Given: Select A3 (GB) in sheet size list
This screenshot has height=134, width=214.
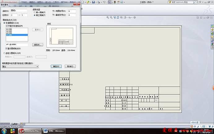Looking at the screenshot, I should [9, 33].
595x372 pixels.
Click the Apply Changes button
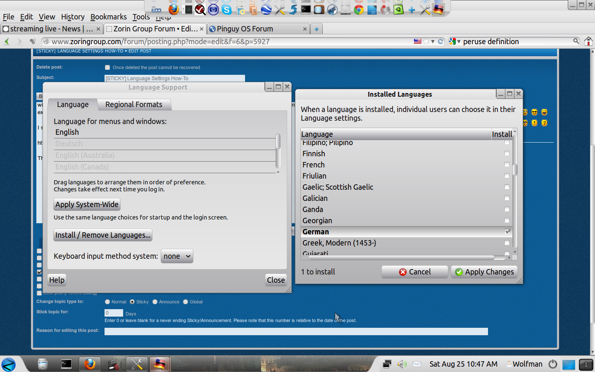[484, 272]
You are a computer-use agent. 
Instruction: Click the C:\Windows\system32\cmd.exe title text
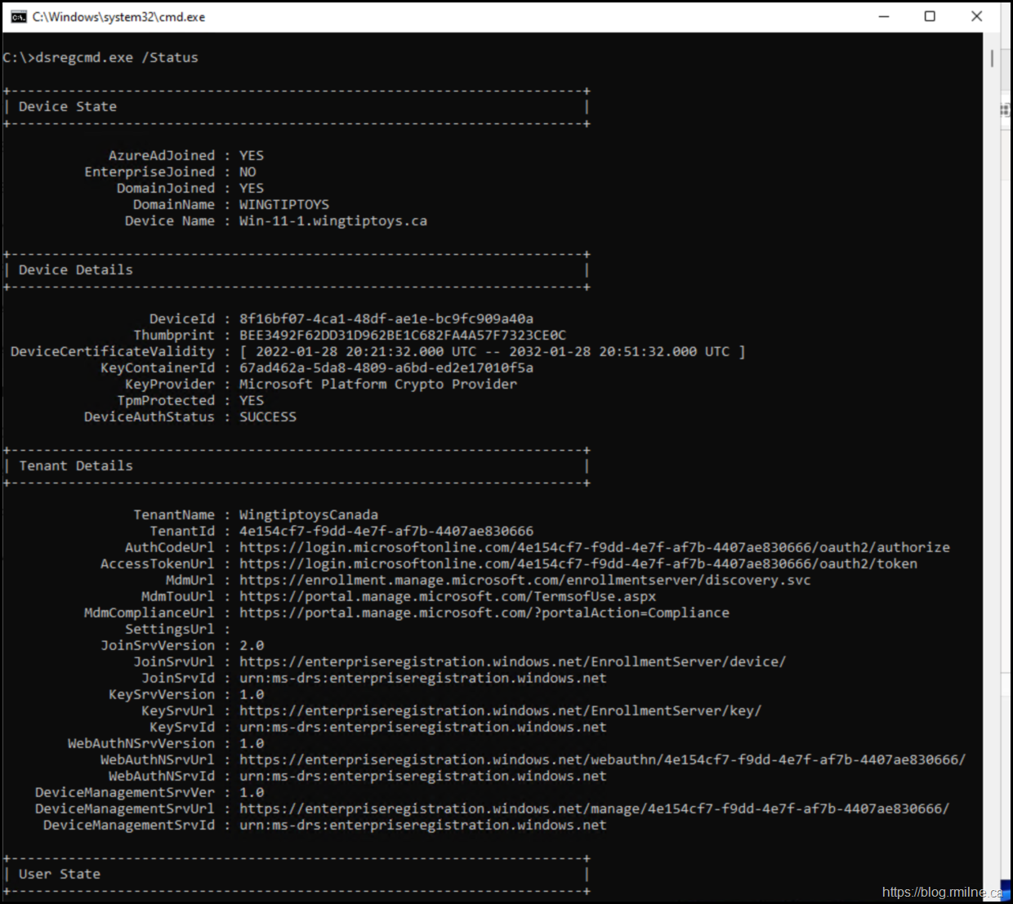click(118, 17)
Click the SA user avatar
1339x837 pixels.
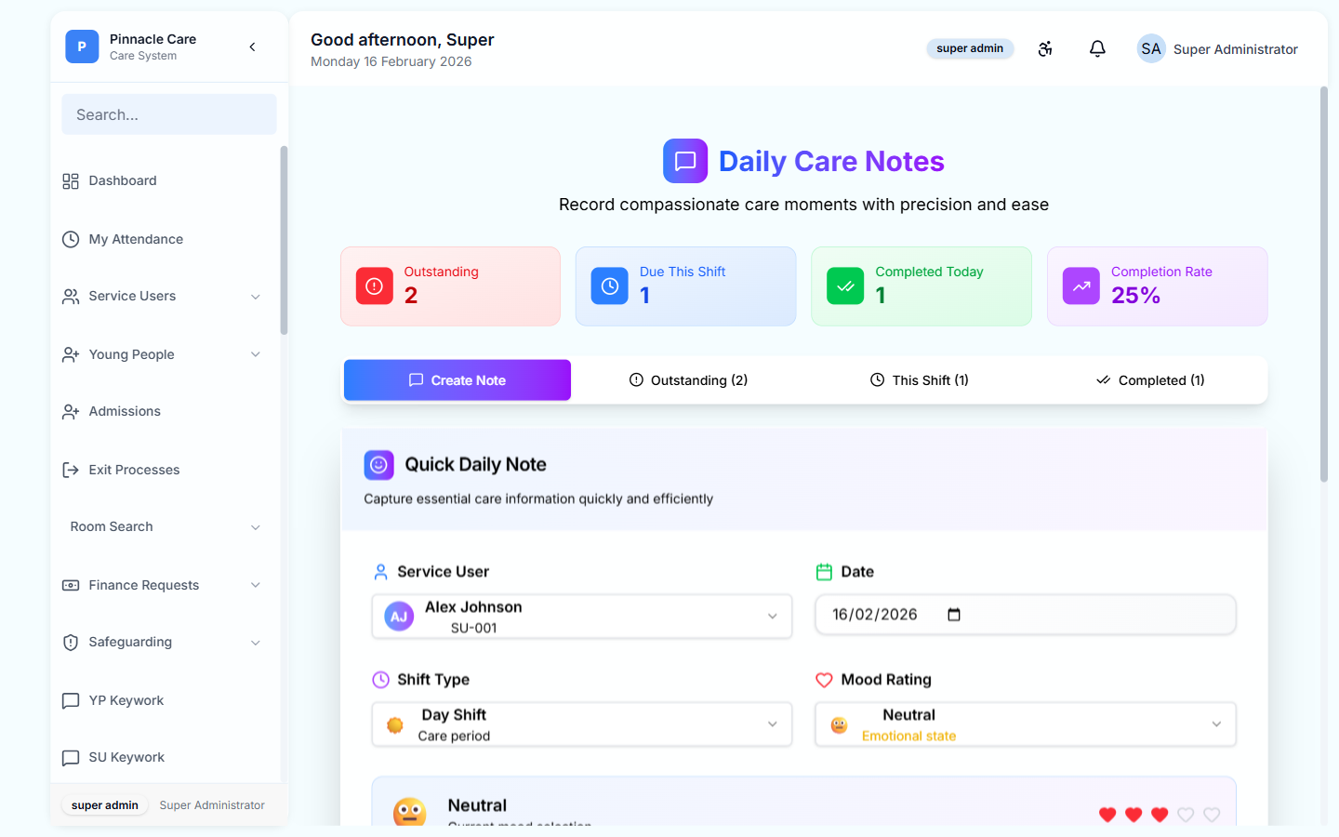(1151, 48)
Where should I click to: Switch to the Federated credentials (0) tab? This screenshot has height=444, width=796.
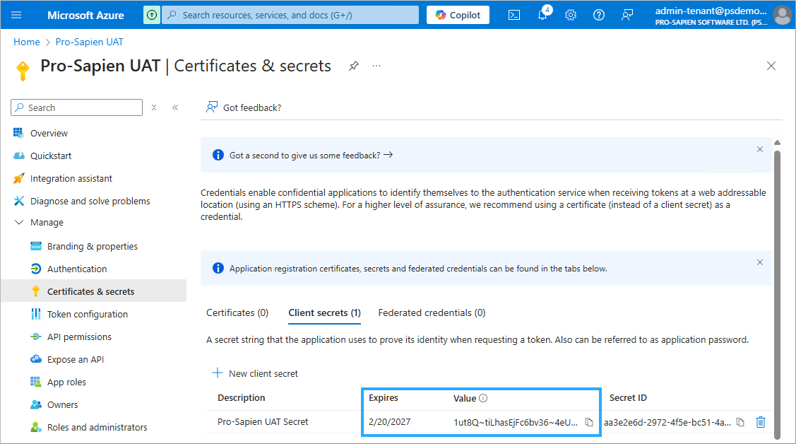click(x=432, y=312)
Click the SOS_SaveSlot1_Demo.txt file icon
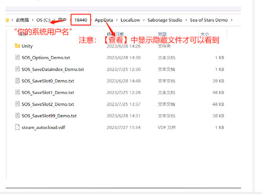 coord(17,92)
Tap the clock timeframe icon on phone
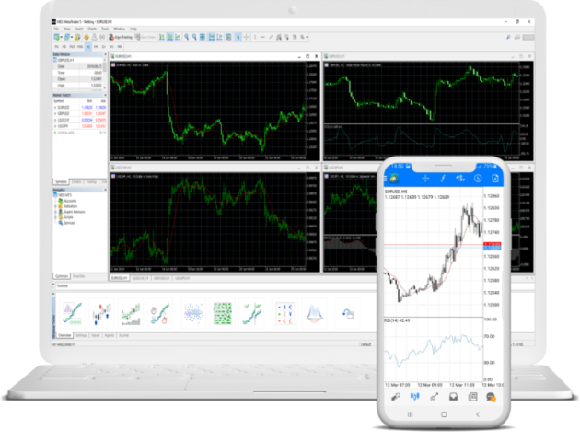 coord(477,178)
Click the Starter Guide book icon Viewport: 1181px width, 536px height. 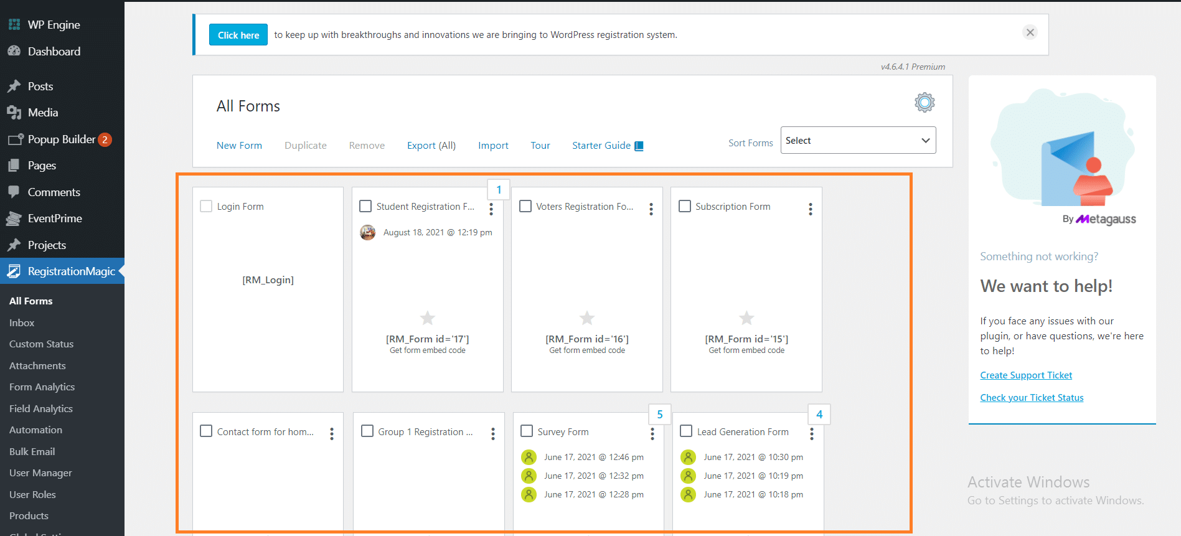(639, 146)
# # # # #
*Goal*
Find every line in the material that contains the word "This", and copy each of those lines in full.

*Output*
This screenshot has height=134, width=214.
Where should I click to: Switch to the Federated credentials (0) tab? This screenshot has height=444, width=796.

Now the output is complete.